TEXTO PROPORCIONADO:
Cierto es que la elegancia no es una virtud asignada exclusivamente a la manera de vestir u ornamentarse de las personas. Es algo que envuelve cada movimiento, cada gesto, las miradas, las formas de actuar y de desplazarse, incluso las de desaparecer en el momento justo. Tiene que ver más con los silencios que con las proclamas. Con las ausencias de ostentación que con los despliegues de colas de pavo real.

Mientras reflexiono flotando sobre el espacio blanco y luminoso en el que me observo, descubro la elegancia de esta calma vital. Un poco intemporal, un poco adormecida sobre un lecho de hiedras y flores silvestres, de compleja variedad cromática y ausencia de estridencias. Pongo en consideración la posibilidad de descubrir la permanencia en el tiempo de la elegancia, ajena a modas y modos, más como una forma de respirar que de actuar. Más como una costumbre innata que una pose antinatural. Las cosas no son siempre como deben ser si no como son.

Y de repente descubro que realmente me importa bien poco que me asignen ningún tipo de etiquetas de este esta categoria. No espero de nadie que me coloque ninguna banda de miss simpatía ni miss cabello bonito, sobre toda por la ausencia del mismo. Cada vez me despojo de más corsés acartonados, de más complejos adquiridos, y en ocasiones autoimpuestos, por la incapacidad innata a quererme a mí mismo. No aspiro a la elegancia ni a la búsqueda de tronos de belleza interior ni exterior. Tampoco he pretendido ser la figurilla de porcelana, bonita y sin excesos, que queda bien en todos los muebles y que cualquier chica de la limpieza, con pretensiones de interiorista, se empeña en poner en su sitio con el único fin del poder disfrutar del terroncillo de azúcar con que la premiará su amo, por tener las cosas en el sitio justo.

Solamente quiero ser yo, a pesar de los cánones estéticos impuestos por esta sociedad, los cuales serán caducos al primer golpe de viento, que torne las palmas en lanzas y las flores en espinos. Ajeno a títulos y honores, más allá de dormir tranquilo y seguir la senda de la coherencia lo más fielmente posible. Sin importarme los compañeros de camino pero sin despreciarlos. Sin la búsqueda de honores pero sin renunciar a la legítima. Sin hacer gala de poderíos terrenales pero sin deslumbramientos por fastos ajenos.

Sólo yo, con las piernas seseantes bajo mi manta multicolor, mientras espero que retorne mi punto de vista a mi interior en mi sofá de amplios cojines, me pierdo en la decadencia elegante de la lluvia, que cae como solamente sabe hacerlo, y no como se espera que lo haga.

DATOS DEL EJERCICIO:
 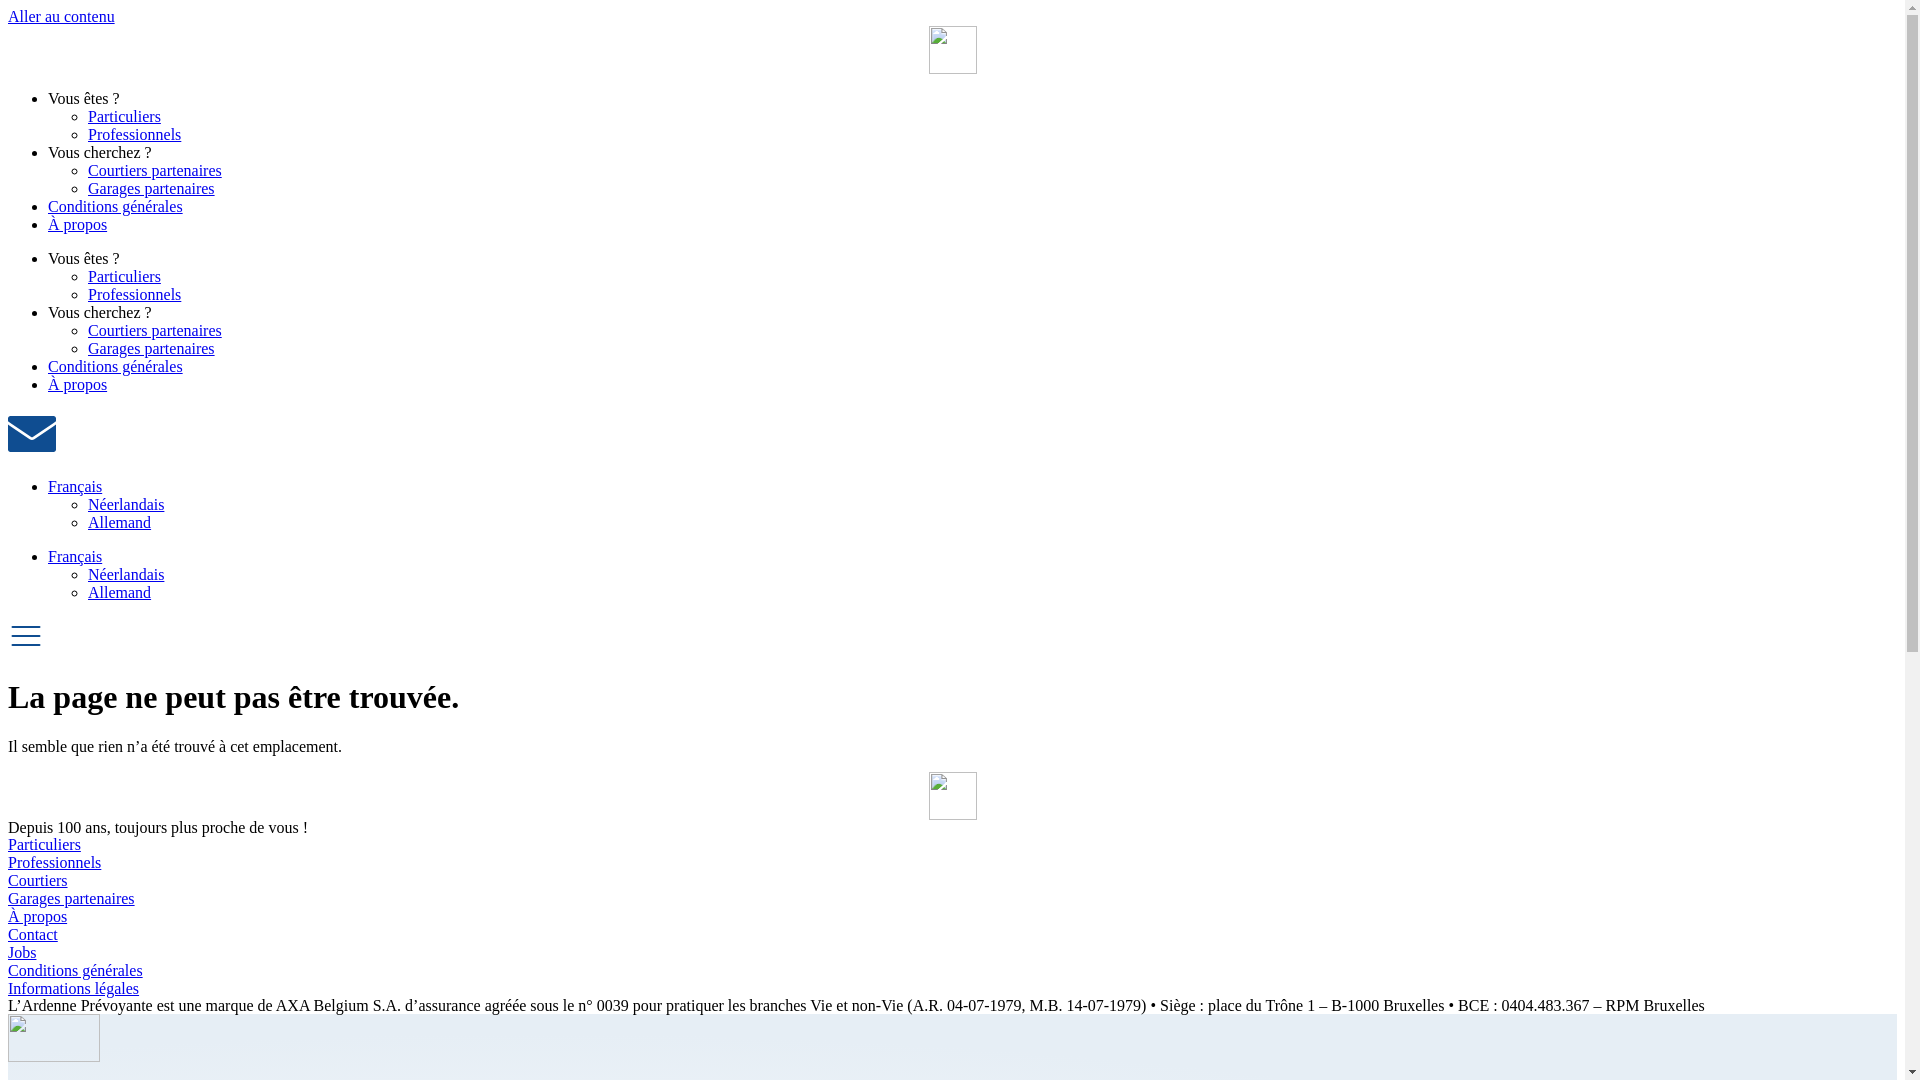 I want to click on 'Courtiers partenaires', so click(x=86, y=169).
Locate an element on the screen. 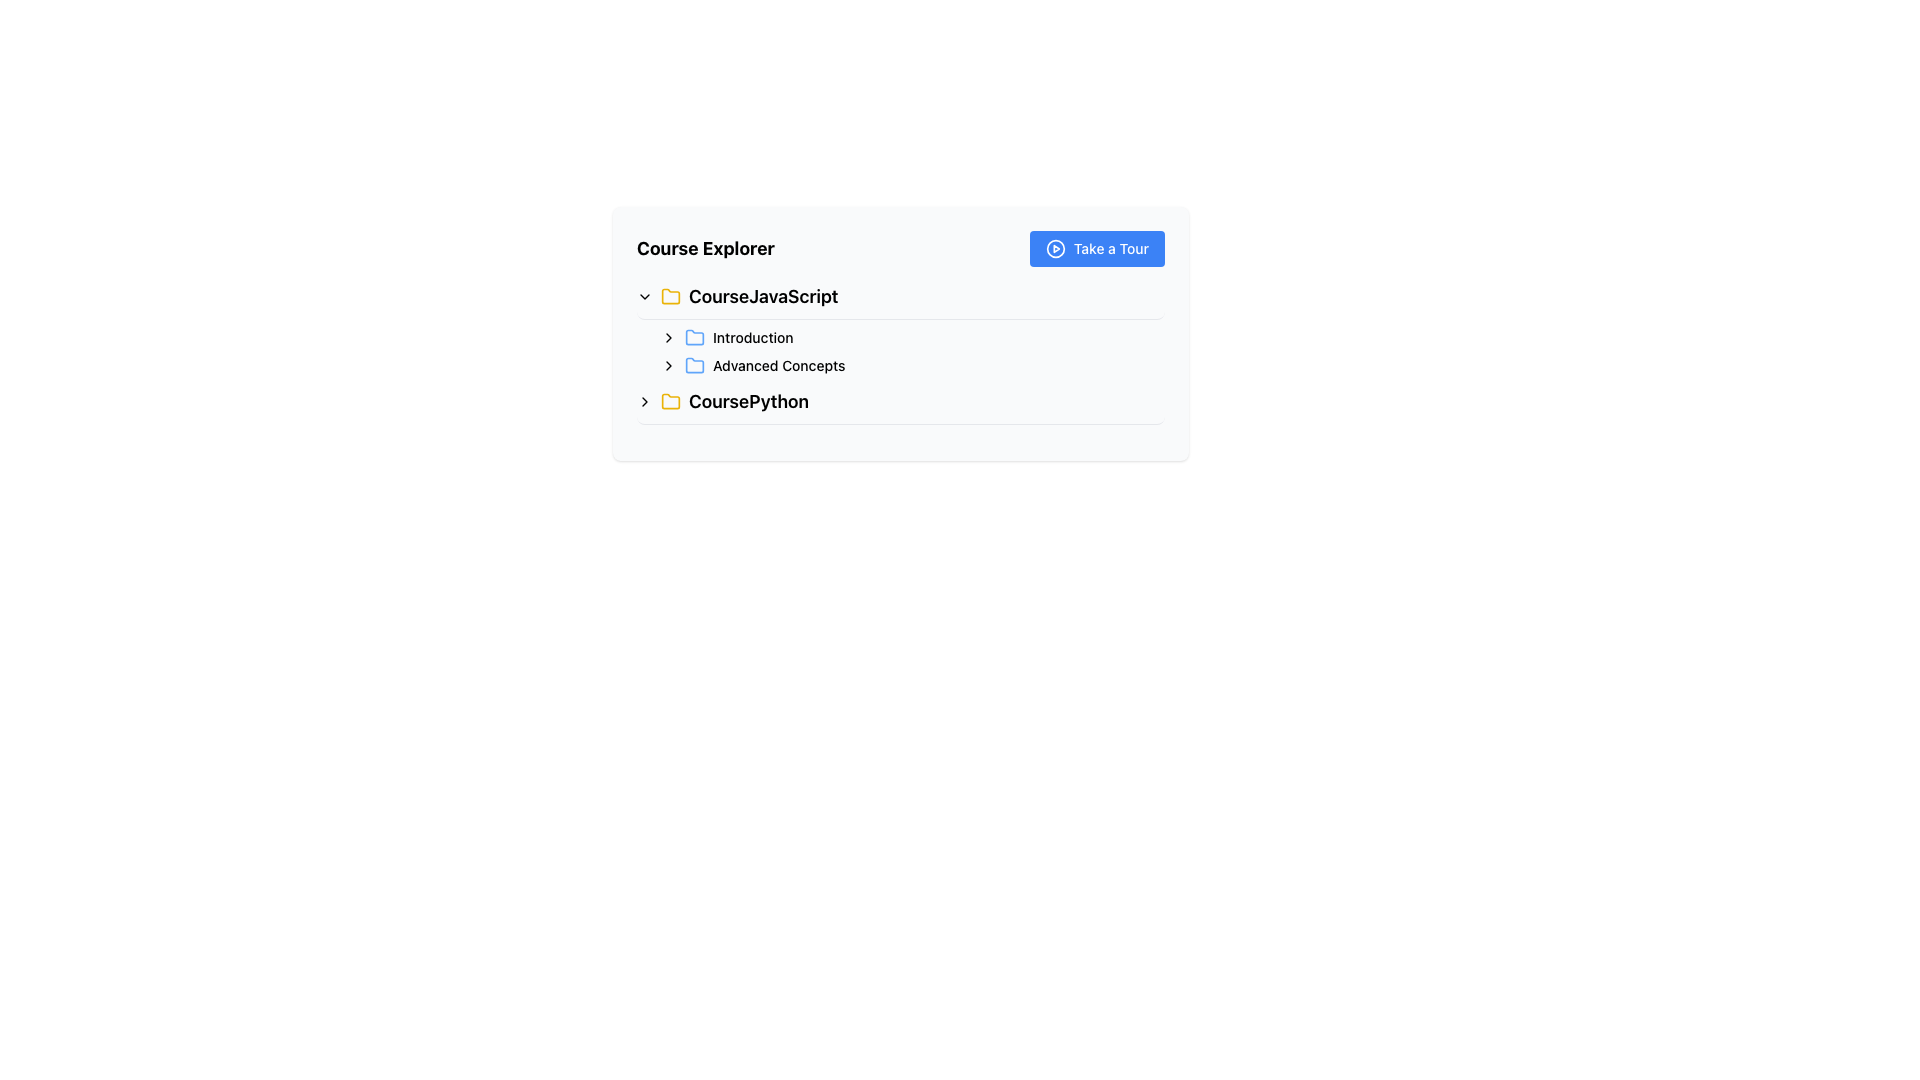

==

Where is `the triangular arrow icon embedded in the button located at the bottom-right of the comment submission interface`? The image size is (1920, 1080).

---

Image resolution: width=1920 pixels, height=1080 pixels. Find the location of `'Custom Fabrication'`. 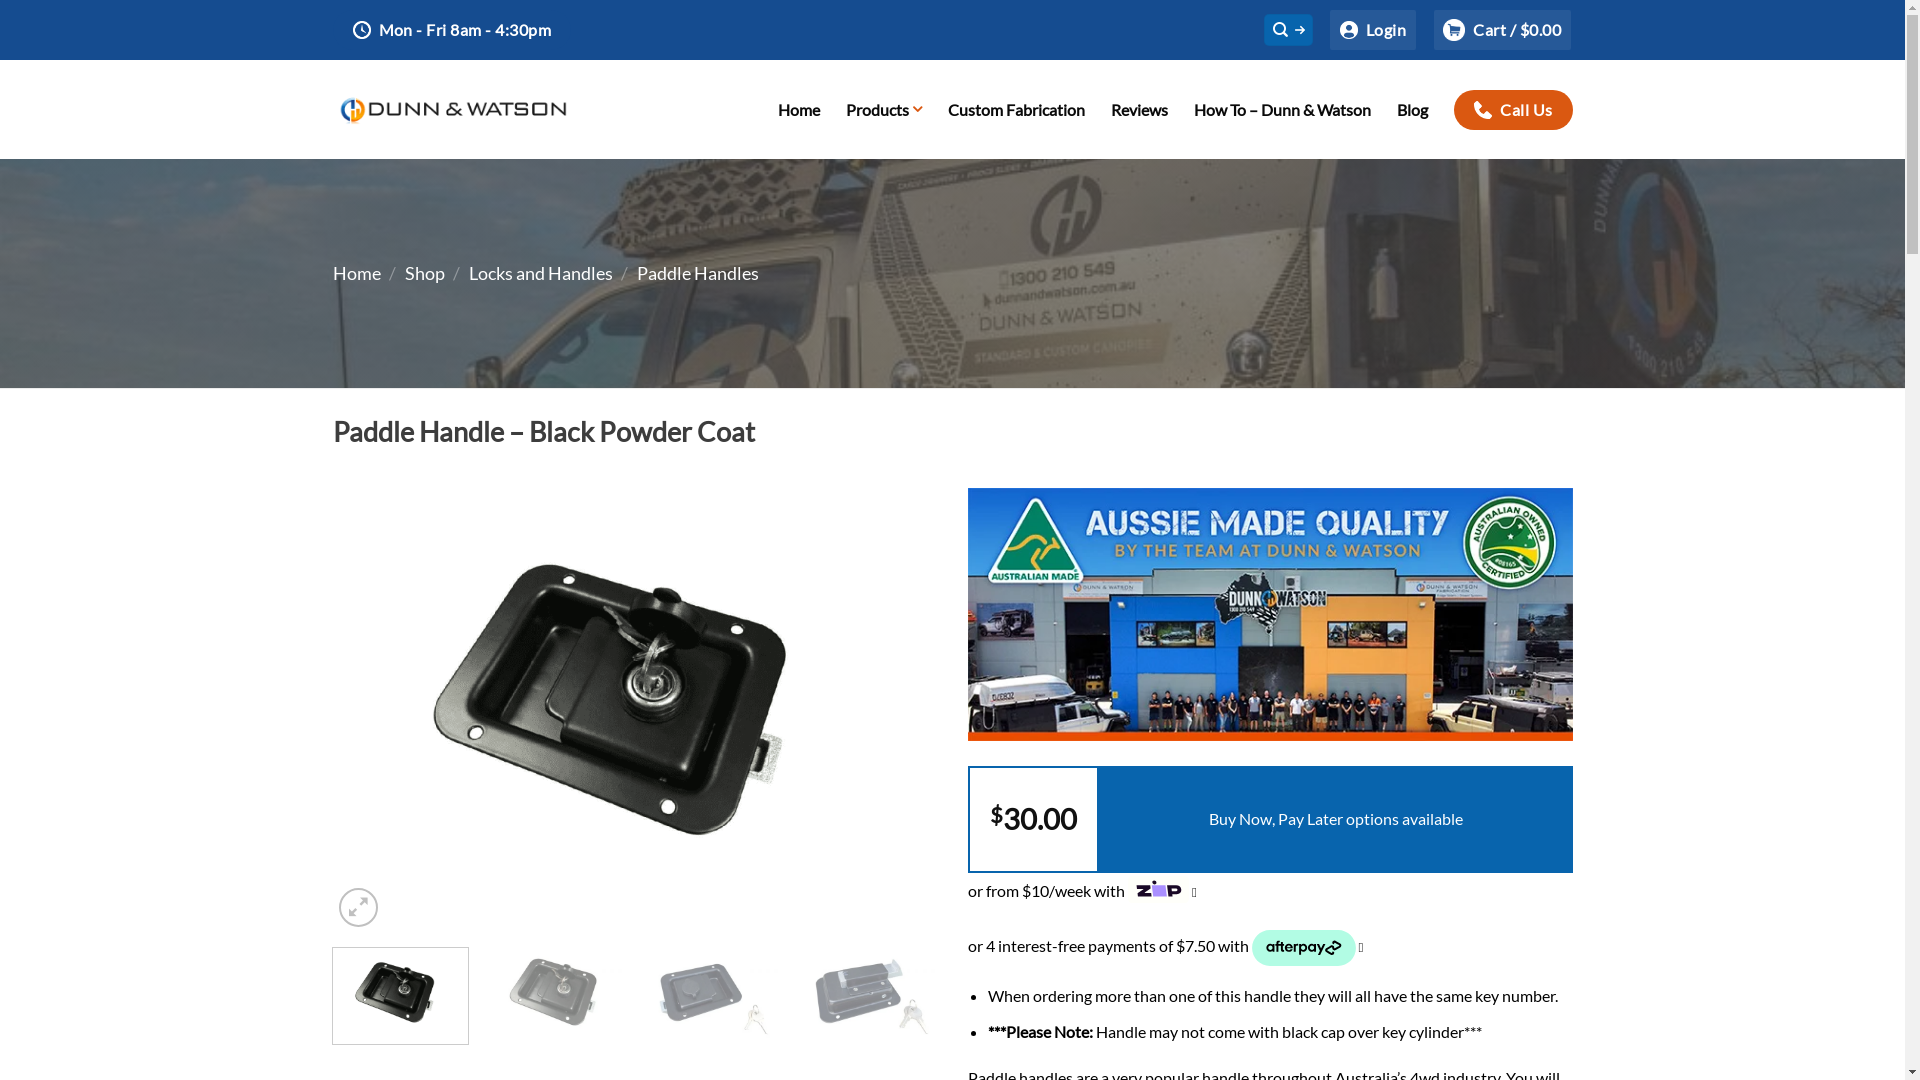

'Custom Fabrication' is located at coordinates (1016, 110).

INSTRUCCIÓN DADA 1:
Reescribe de forma más breve el párrafo del texto sobre la elegancia que empieza por «Cierto es que la elegancia». Conserva sus ideas principales.
INSTRUCCIÓN DADA 2:
Identifica todas las líneas del listado que contienen la palabra "located" y cópialas.
El texto y el listado proceden de fuentes distintas.

RESPUESTA 1:
La elegancia no se limita a la forma de vestir o adornarse. Abarca cada movimiento, gesto y mirada, y también la manera de actuar y de desplazarse, e incluso la de desaparecer en el momento justo. Tiene más que ver con los silencios y la falta de ostentación que con las proclamas o la exhibición.

RESPUESTA 2:
Where is `the triangular arrow icon embedded in the button located at the bottom-right of the comment submission interface`? The image size is (1920, 1080).
'Custom Fabrication' is located at coordinates (1016, 110).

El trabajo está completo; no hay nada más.